I was watching a YouTuber review a game and at one point he said, “Step back and look at the whole board.” Over the years I have heard forms of this advice, but generally the idea, as I understand it, is to think globally and consider the whole board not just the minutia of a local situation. Inspired, I took out the gifu for a recent tournament game that I lost by 3.5 points while playing white to another 2D, and started replaying it on a board.

The board sat on my dining room table, and at about move 60 these words came floating through my brain: take a step back and look at the whole board. So, I did. Firstly, I literally leaned back so that I visually changed how I saw the physical board. At this new angle, the board did in fact look different. This was not just analytical, it became metaphysical—like I had slipped between dimensions and was looking at a whole new game in a slightly different universe. The stones created ripple effects across the board’s surface like a pond. And the lines on the board shimmered like supernatural ley lines, power running through the board. It was as if I had seen the whole board for the first time! Hypnotized, the words came to me again: Step back and look at the whole board.
So, I stood from my chair and took a step back. Now I saw not just the surface of the GO board but its immediate surroundings—the dining room table. I saw the bowls and stray stones laying around. I spied captures I hadn’t kept clean track of and small piles of stones I sometimes ran through my fingers like prayer beads. This could be noisy and I had to learn over the years NOT to do it at tournaments. There was my coffee cup and some old dishes as well. Then I stepped back again.
Now, I stood in the living room, looking in at the whole dining room. I saw dirty dishes, I saw my hoodie had fallen on the floor. My desk where I write these wee essays is in the dining room and I saw its cluttered top. She was not physically present, but the excess mess on my desk brought to mind my wife and her disapproval of my stacking of books, papers, and cables in what seemed to her a random and haphazard manner. (To her credit, her description of the mess is quite accurate: random and haphazard.)

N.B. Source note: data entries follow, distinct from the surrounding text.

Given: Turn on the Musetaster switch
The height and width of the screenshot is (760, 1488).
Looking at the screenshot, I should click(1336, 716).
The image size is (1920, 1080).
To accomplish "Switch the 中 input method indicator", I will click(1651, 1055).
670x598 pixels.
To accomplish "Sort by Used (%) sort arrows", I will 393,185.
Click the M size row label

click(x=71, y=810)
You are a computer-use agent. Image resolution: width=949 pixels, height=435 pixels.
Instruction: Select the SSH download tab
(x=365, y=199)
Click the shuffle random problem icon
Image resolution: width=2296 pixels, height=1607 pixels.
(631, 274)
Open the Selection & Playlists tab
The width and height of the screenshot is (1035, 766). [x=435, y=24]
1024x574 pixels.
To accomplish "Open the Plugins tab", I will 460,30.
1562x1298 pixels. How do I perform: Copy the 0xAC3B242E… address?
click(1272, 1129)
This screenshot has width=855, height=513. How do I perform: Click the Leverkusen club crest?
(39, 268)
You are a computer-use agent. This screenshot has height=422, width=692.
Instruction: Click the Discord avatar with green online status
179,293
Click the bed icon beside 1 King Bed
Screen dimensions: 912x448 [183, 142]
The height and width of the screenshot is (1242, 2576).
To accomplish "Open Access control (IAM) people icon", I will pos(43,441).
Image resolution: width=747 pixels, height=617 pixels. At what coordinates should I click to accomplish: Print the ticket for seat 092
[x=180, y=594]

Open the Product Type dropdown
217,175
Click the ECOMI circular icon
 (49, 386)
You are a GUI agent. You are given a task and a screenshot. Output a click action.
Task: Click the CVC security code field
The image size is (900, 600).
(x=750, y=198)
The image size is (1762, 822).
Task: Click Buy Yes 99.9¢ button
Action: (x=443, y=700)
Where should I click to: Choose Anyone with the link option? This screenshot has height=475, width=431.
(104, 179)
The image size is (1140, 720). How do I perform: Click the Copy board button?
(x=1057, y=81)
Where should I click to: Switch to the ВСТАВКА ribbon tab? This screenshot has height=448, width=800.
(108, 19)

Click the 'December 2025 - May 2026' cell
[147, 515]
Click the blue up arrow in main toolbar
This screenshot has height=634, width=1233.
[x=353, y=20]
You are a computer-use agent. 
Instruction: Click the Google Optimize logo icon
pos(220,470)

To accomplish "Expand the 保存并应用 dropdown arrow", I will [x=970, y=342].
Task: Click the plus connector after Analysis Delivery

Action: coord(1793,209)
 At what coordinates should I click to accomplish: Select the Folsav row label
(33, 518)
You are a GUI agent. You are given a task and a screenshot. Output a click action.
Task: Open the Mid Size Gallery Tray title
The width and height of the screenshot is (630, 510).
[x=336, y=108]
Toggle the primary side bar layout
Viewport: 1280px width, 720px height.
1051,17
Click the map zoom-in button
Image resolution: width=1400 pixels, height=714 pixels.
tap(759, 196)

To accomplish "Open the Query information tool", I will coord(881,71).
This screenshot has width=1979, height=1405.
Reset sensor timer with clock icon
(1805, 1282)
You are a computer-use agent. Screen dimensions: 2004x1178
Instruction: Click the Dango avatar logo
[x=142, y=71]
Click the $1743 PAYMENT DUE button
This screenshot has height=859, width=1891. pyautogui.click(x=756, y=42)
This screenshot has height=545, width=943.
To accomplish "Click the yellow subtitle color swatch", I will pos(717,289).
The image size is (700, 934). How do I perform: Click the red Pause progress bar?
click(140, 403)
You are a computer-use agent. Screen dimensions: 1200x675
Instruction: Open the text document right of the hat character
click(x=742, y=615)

As you get better at GO you start to see several, indeed many moves ahead. I could foresee my wife’s upcoming comments and began to imagine how I would play in the face of her onslaught. I’ve documented in other blog posts that in the game of marriage she is many levels ahead of me, she being a high-level dan player who usually wins and me being a DD-kyu who is kinduv still learning the rules. If I am to ever get better at the game of marriage, I’ll need to step back and look at the whole board. So, I took another step back.
This put me through the front door and on to the porch. We have a nice porch swing and a little café-style set up with chairs and a table. But, through the door, I could see the entire living room and first floor, with my GO board sitting two rooms away on the dining room table. The GO board itself was now one game piece and the entire house the playing field. Every household item rippled as though on a pond—every wall, floor, and surface emanated shining ley lines. And every concern of my wife (legitimate and/or imagined) became past moves leading to future moves. From this perspective, I could see how the GO board itself, my computer desk, and my PS5 were like areas on a whole board but my weak DD-kyu brain couldn’t put together the larger, global patterns. I couldn’t see in all directions yet.
Stepping back again took me to a nearby hill. I could still see my house, from about a quarter-mile away. It now seemed but one GO stones on a board the I could only see a small portion of. The minutes became days and even years—decisions became moves, lifetimes became sections of a board. There was a game going on around me and I only ranked 35-kyu in grasping all the ripples, ley lines, and winning strategies. If only there was a way to keep stepping back. I’m probably too old to become an astronaut, right? That’s’ what my wife told me, anyway, and she’s usually wins our little games. I guess my next move is cleaning my desk?